Saved entries
◆ ◆ ◆ ◆ ◆ ◆ ◆

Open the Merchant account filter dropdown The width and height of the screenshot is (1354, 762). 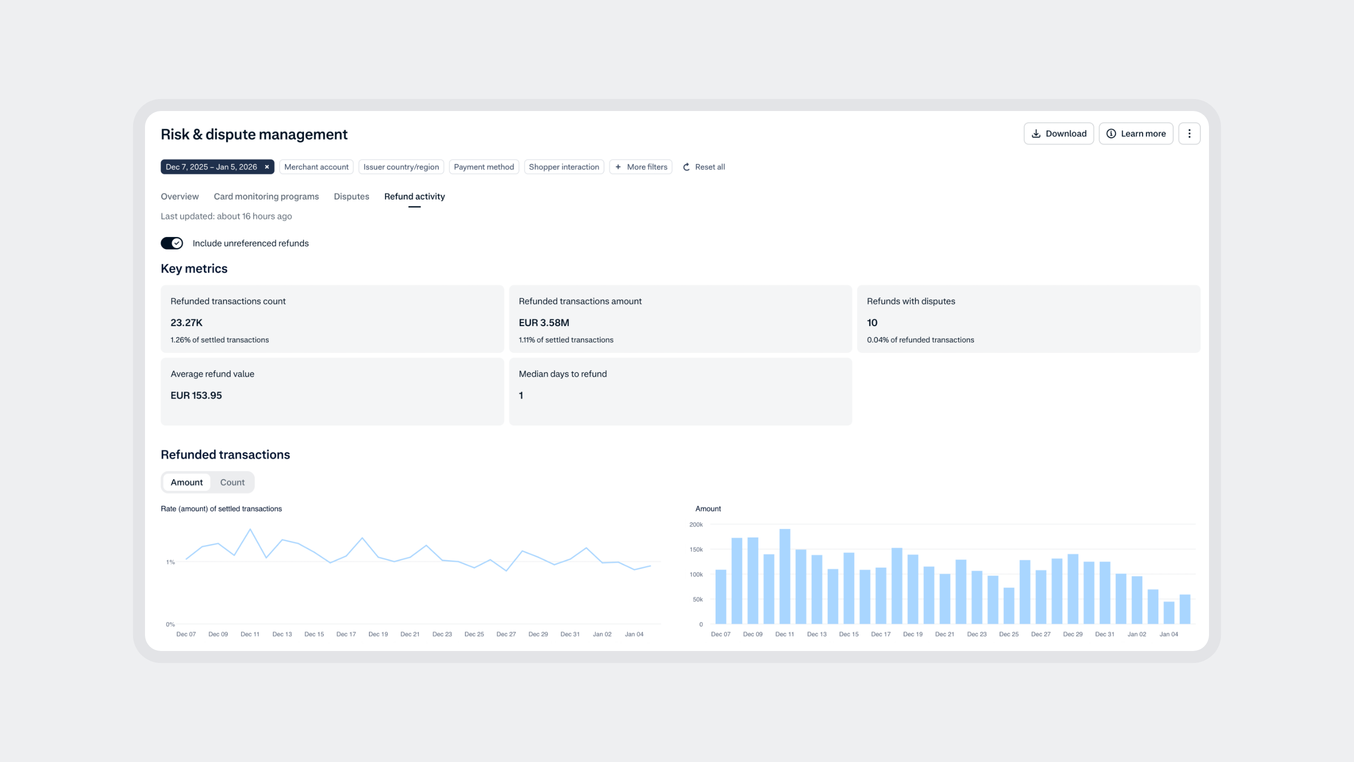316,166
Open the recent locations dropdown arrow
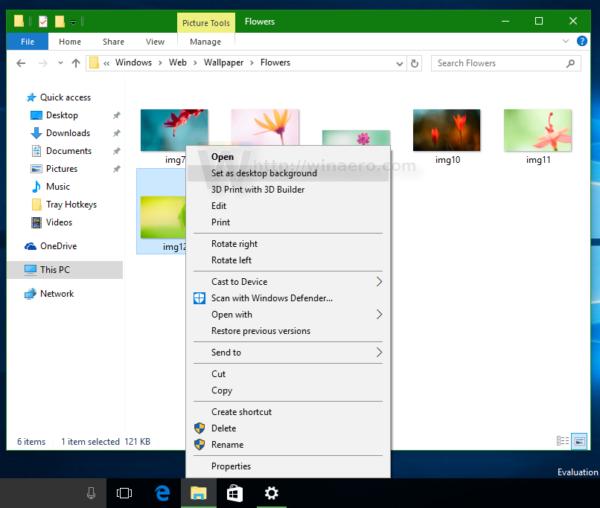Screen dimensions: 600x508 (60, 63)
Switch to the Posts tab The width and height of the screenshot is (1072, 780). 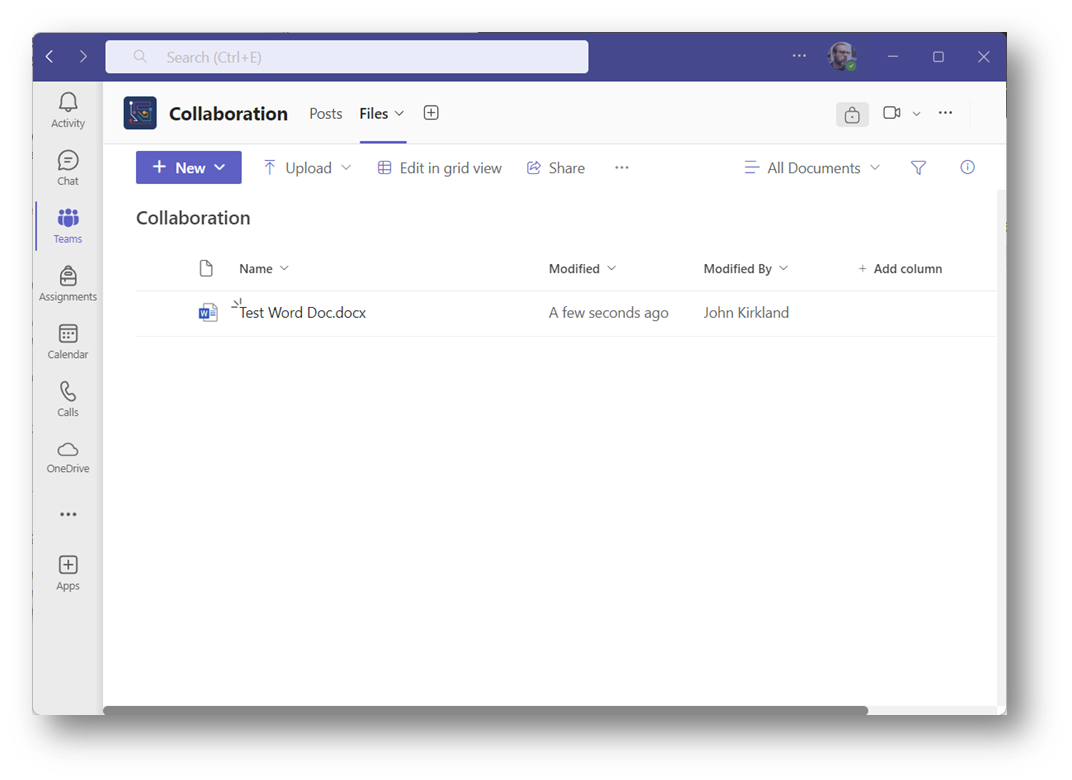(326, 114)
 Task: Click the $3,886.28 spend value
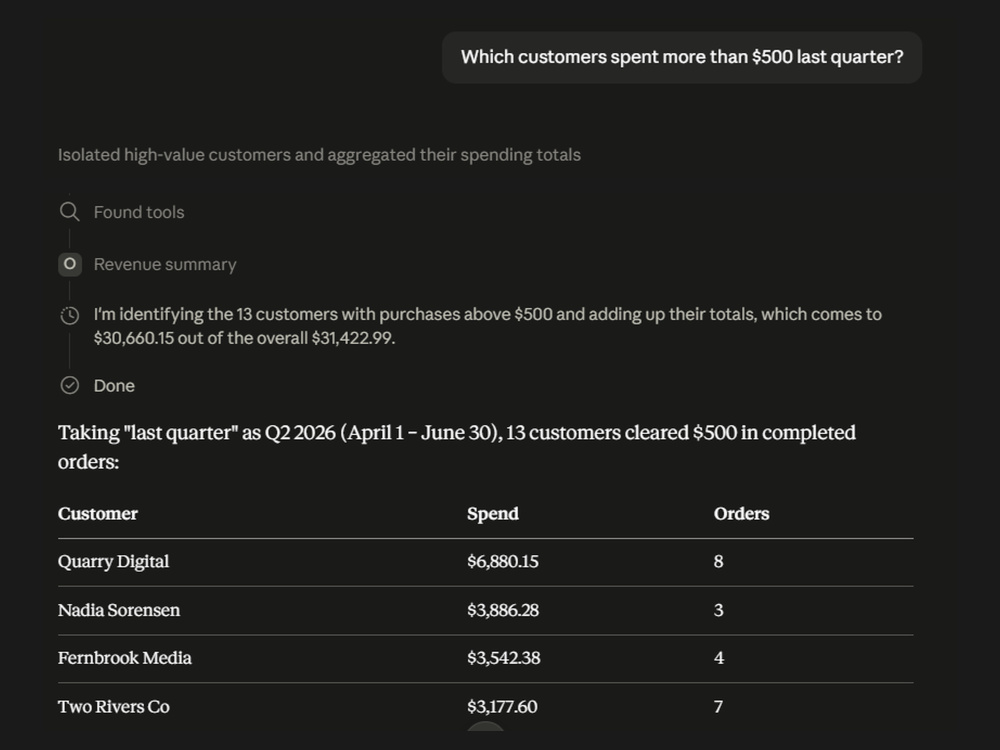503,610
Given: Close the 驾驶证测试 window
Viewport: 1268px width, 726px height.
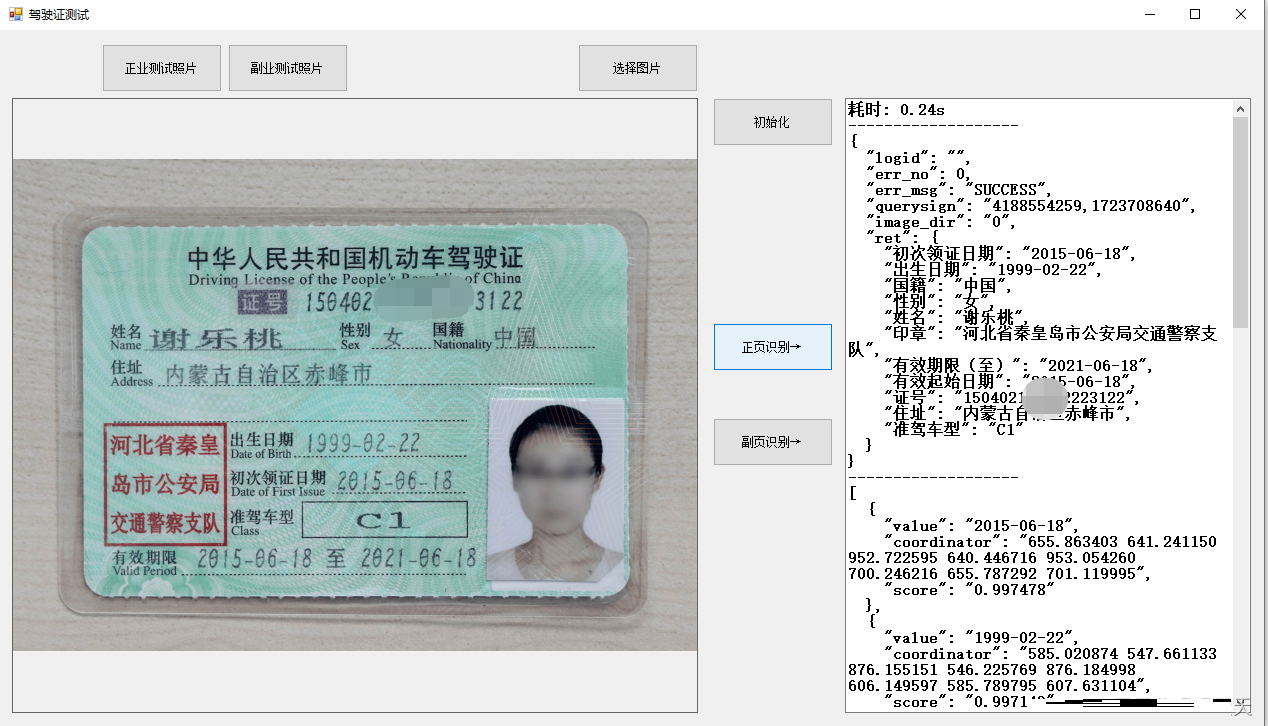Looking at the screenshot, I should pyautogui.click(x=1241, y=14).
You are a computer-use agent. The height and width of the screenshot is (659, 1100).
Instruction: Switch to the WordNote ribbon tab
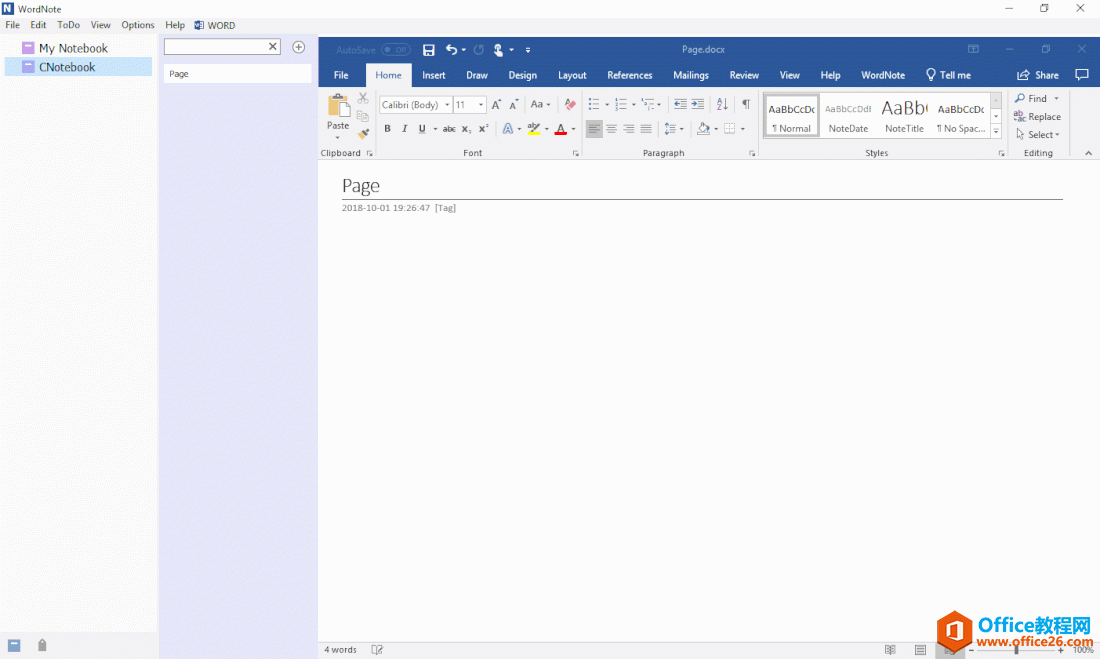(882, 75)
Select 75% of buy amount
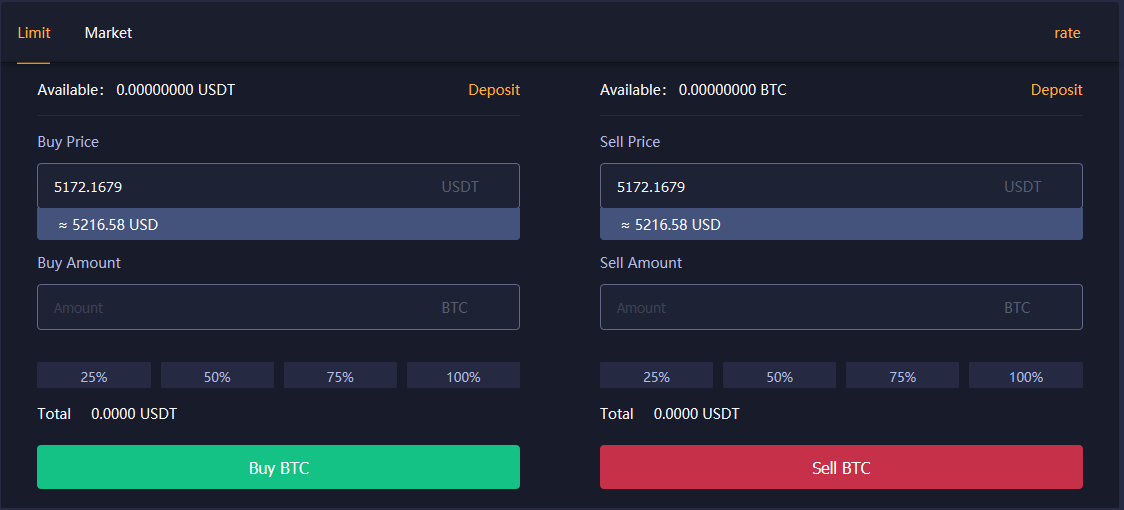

◆ ◆ ◆ ◆ ◆ ◆ ◆

#### [Problem details]
Copy nothing but the lines from the line holding "Given: Close the 驾驶证测试 window" through the last line of the entries, exactly, while leaving out the pictures.

#### [Exercise result]
Given: Close the 驾驶证测试 window
Viewport: 1268px width, 726px height.
Looking at the screenshot, I should pyautogui.click(x=1241, y=14).
You are a computer-use agent. The height and width of the screenshot is (659, 1100).
Instruction: Switch to the WordNote ribbon tab
(882, 75)
Select 75% of buy amount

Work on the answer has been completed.